Greek Foreign Minister Nikos Kotzias last week laid out the government’s intentions regarding the name dispute with Former Yugoslav Republic of Macedonia (FYROM). He also argued why a national wound which has been festering for a good 26 years must be healed by the end of next year.
“I believe this issue must be settled within the first half of 2018,” Kotzias said. “If it’s not, there will be major difficulties. If it gets resolved, it will then be a matter of three to four months of bureaucracy at the United Nations. As a result, it should wrap up by the end of 2018. If we do not manage [to reach a settlement] by the end of 2018, 2019 starts off with presidential elections in the neighboring country and then, in the summer of 2019, it will be our turn to hold an election. It would not be a good year to deal with issues of this nature because we shall be in the middle of election campaigning, whereas such issues must be dealt with in a calm atmosphere.”
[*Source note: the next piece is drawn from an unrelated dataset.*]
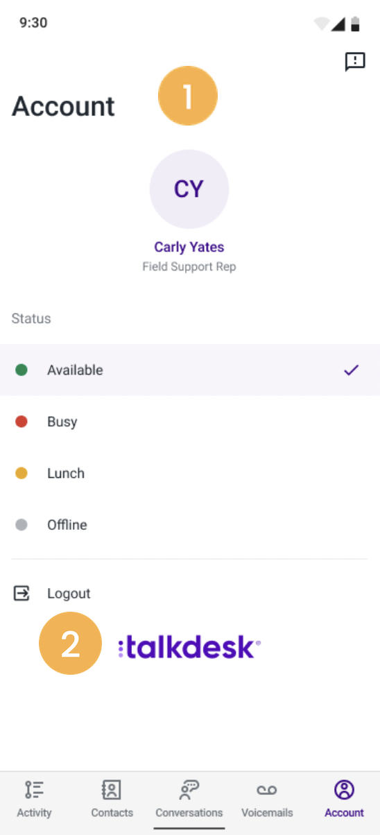Switch to the Voicemails tab label

point(267,812)
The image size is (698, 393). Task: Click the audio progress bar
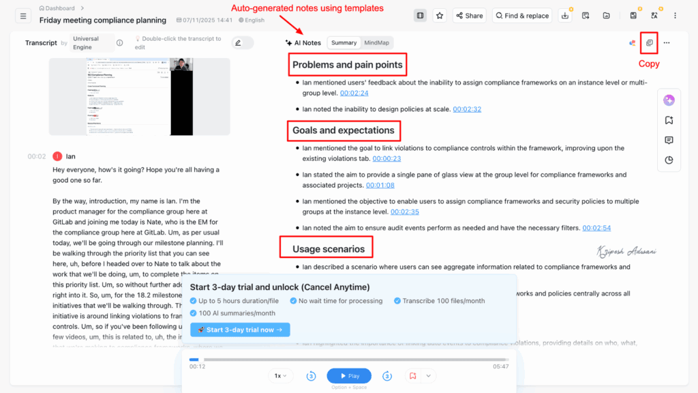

I cannot remember any other Greek foreign minister, or any government for that matter, heralding the settlement of a national issue which is so complex and delicate in terms of local politics, and going so far as to outline a time frame. Sure, Kotzias is better informed following his contacts with the new government in Skopje and, most importantly, following Prime Minister Alexis Tsipras’s trip to the United States. The fact is that more favorable conditions are in place for reaching a mutually acceptable solution: Nikola Gruevski, a nationalist populist, is no longer a key player; the country’s new prime minister, Zoran Zaev, seems more pragmatic and flexible; the pressure from ethnic Albanians is growing; and NATO and the European Union are keen to get Skopje under their umbrella – also due to the threat of Russian influence in the Balkans. So the signs from outside are good and, reasonably thinking, we should not waste yet another opportunity. At home, however, it is not certain that conditions are ripe for a compromise that will entail pain for both sides.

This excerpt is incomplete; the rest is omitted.